[Saved data entries]
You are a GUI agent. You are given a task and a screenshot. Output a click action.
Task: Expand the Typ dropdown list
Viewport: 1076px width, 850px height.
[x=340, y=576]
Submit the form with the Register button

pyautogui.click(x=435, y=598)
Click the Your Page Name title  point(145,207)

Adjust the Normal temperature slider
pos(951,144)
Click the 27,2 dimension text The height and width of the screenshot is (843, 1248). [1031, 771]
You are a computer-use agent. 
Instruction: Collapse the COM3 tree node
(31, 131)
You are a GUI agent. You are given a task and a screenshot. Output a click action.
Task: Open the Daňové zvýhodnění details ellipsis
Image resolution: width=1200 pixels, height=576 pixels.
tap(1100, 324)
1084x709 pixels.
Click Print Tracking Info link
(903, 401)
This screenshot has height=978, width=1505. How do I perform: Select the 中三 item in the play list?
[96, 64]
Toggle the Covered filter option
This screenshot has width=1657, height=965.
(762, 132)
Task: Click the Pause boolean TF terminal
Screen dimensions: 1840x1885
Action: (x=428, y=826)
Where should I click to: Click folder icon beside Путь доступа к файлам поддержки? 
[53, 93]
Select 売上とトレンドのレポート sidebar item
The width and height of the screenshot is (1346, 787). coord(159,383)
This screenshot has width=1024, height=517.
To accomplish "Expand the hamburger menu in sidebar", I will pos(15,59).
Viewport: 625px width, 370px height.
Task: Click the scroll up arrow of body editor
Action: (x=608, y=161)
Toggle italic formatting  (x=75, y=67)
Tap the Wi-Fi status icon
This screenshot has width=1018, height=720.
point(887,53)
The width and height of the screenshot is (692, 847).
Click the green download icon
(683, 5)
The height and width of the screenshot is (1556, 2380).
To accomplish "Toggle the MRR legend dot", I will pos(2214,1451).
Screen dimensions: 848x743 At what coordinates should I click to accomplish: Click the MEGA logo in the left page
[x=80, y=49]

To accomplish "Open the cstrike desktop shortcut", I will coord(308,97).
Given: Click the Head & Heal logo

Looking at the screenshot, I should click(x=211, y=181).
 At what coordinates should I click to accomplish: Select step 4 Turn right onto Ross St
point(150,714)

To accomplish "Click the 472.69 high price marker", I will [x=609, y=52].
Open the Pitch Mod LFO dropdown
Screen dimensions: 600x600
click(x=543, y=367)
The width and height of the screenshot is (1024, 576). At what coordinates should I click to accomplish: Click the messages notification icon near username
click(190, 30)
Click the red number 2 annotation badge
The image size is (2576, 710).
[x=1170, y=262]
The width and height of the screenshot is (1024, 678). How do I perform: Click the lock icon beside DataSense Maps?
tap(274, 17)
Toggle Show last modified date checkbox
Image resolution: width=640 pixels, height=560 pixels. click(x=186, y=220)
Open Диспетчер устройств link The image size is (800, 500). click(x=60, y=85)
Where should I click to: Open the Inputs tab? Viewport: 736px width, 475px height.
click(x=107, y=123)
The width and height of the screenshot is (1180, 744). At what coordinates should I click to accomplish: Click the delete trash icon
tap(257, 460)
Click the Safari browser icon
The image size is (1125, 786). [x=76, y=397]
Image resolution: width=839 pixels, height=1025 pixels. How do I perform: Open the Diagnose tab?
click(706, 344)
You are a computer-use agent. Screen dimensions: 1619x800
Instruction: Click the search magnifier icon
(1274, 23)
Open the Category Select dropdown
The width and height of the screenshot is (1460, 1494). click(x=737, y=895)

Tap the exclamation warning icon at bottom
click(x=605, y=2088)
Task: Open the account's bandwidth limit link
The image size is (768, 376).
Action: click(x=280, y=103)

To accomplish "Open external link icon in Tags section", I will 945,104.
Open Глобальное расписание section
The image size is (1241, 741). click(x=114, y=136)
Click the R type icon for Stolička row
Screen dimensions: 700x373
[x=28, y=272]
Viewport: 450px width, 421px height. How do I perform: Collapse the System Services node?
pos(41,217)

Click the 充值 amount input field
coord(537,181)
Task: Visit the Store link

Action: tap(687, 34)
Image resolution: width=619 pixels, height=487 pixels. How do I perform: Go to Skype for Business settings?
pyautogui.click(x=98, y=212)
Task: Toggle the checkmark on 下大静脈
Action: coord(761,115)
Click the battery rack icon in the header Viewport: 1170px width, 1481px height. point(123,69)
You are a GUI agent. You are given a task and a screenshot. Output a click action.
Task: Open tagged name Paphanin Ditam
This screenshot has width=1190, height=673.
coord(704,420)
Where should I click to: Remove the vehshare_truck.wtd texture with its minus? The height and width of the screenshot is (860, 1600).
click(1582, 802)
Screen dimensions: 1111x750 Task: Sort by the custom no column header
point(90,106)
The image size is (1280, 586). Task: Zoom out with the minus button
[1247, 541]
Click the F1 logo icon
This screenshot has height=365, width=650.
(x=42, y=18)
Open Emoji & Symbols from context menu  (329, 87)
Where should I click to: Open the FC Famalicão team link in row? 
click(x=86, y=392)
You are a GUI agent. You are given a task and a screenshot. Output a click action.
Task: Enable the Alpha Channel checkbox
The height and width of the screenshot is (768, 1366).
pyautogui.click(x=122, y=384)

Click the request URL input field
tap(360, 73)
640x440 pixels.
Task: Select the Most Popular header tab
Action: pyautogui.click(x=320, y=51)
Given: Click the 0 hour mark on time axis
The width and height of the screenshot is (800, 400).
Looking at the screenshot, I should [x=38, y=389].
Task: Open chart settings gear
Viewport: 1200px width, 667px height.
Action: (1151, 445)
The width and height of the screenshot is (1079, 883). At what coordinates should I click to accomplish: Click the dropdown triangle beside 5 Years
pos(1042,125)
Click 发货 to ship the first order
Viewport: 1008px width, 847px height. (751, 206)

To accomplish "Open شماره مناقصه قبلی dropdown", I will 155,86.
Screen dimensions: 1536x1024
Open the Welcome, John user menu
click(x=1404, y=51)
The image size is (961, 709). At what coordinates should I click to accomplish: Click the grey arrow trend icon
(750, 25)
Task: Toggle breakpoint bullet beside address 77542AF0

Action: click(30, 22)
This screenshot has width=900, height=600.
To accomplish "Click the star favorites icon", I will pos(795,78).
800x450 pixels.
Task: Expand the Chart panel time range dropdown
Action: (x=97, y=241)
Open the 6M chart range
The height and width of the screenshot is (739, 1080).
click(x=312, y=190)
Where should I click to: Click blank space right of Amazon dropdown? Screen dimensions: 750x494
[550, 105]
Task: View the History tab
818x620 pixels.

§ **Exercise**
Once the line with "Where should I click to: Click blank" is located in the data above, repeat it and every later line through the end, exactly.

§ **Output of the exercise**
Where should I click to: Click blank space right of Amazon dropdown? Screen dimensions: 750x494
[550, 105]
Task: View the History tab
818x620 pixels.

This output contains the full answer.